Moore\'s Law and ERP Systems

Last reviewed: July 10, 2007 ~3 min read

Moore's Law and ERP Systems

Briefly describe Moore's Law. What are the implications of this? Are there any practical limitations to Moore's Law?

Gordon Moore, one of the founders of Intel Corporation, is credited with the prediction that the number of transistors on a chip doubles every two years (Intel) while at the same time the cost per component drops. Central to Moore's Law is higher-density circuitry producible at a lower cost.

Gordon Moore made that prediction in 1965, and since then Moore's Law has been proven accurate for many technological areas including disk storage, Random Access Memory (RAM), microprocessors, and even telecommunications bandwidth.

There are commercial and technological implications of Moore's Law that companies specifically in high technology-related industries need to plan for and capitalize on. Foremost of these is the need for planning product strategies to capitalize on and make the most use of Moore's Law from a development and product introduction strategy standpoint. Companies who compete in industries where Moore's Law dominates product development schedules and timelines, as is the case in cellular phones, PDAs, personal computers, telecommunications products, and other circuit-intensive products, it is best to be preemptive with product timing.

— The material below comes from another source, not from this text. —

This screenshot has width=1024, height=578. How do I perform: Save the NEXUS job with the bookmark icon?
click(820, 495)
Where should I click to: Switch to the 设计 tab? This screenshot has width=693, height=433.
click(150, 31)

In essence this forces high tech companies to seek how best to obsolete their current products so the following product generation will succeed. Due to Moore's Law having a direct impact on a company's product lifecycles, there is also a direct influence on their revenues, costs, and profits. Moore's Law in effect can define the profitability trends of entire industries, and it does this today in microprocessors, memory, mass storage and telecommunications, in addition to many others. The limitations of Moore's Law, from a practicality standpoint, are limited by the physical attributes of the substrate or foundational materials being used, in addition to the density of circuits and the ability to dissipate their heat. The practical limitations also have to do with the underlying managing of logic from an increasingly more dense packing of circuits on a single surface mount, as would be the case in the development of an integrated circuit.

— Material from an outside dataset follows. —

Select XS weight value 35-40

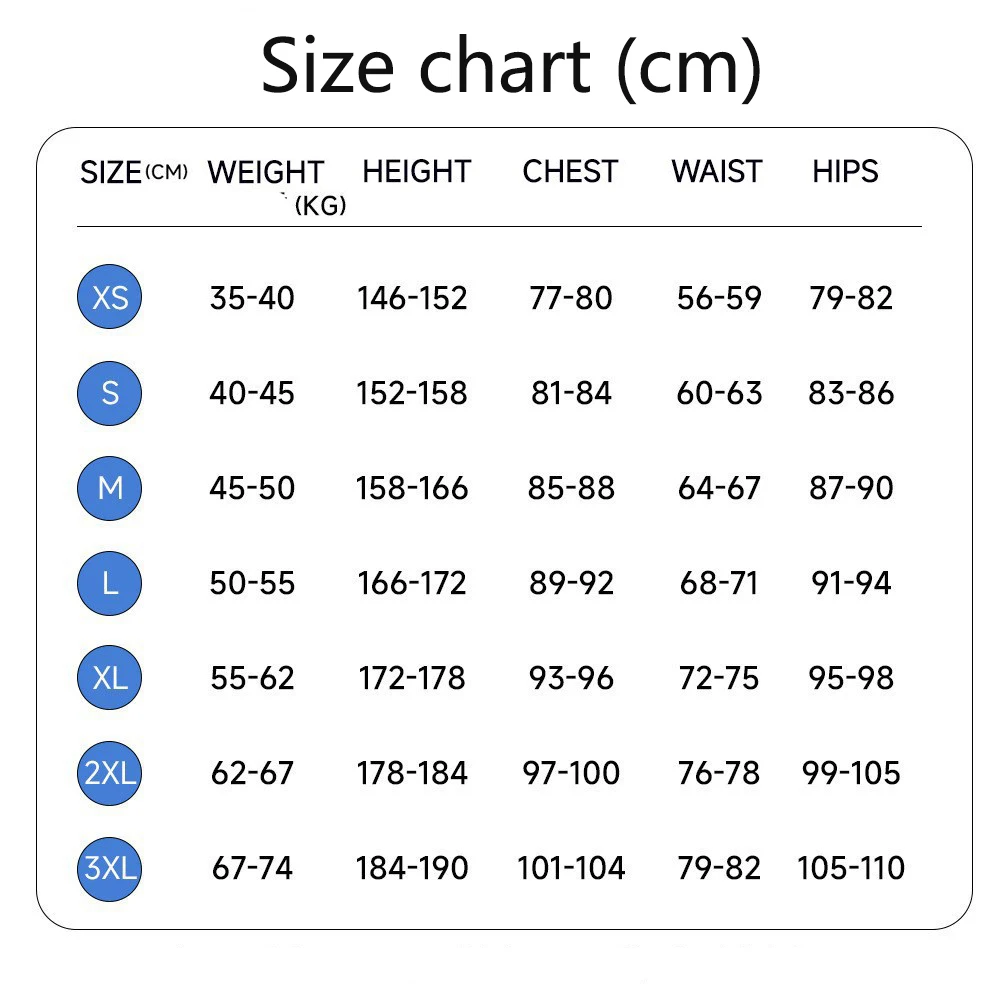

How can application software improve the effectiveness of a large enterprise? What are some of the benefits associated with implementation of an enterprise resource planning system? What are some of the issues that could keep the use of enterprise resource planning software from being successful?

The greatest benefits of enterprise software are in first creating a higher level of integration across the many departments that comprise an organization. This includes Accounting, Finance, Marketing, Supplier Management, Procurement, Manufacturing, Fulfillment, and Services. The ability to synchronize all these departments' processes in pursuit of a commons strategic objective is where enterprise software is making its most major impact. Specifically in the area of making processes more efficient across these departments in the service of customers on the one hand, and making supply chains more transparent on the other, are the two most critical strategic areas where enterprise software is making its most significant contribution to companies today.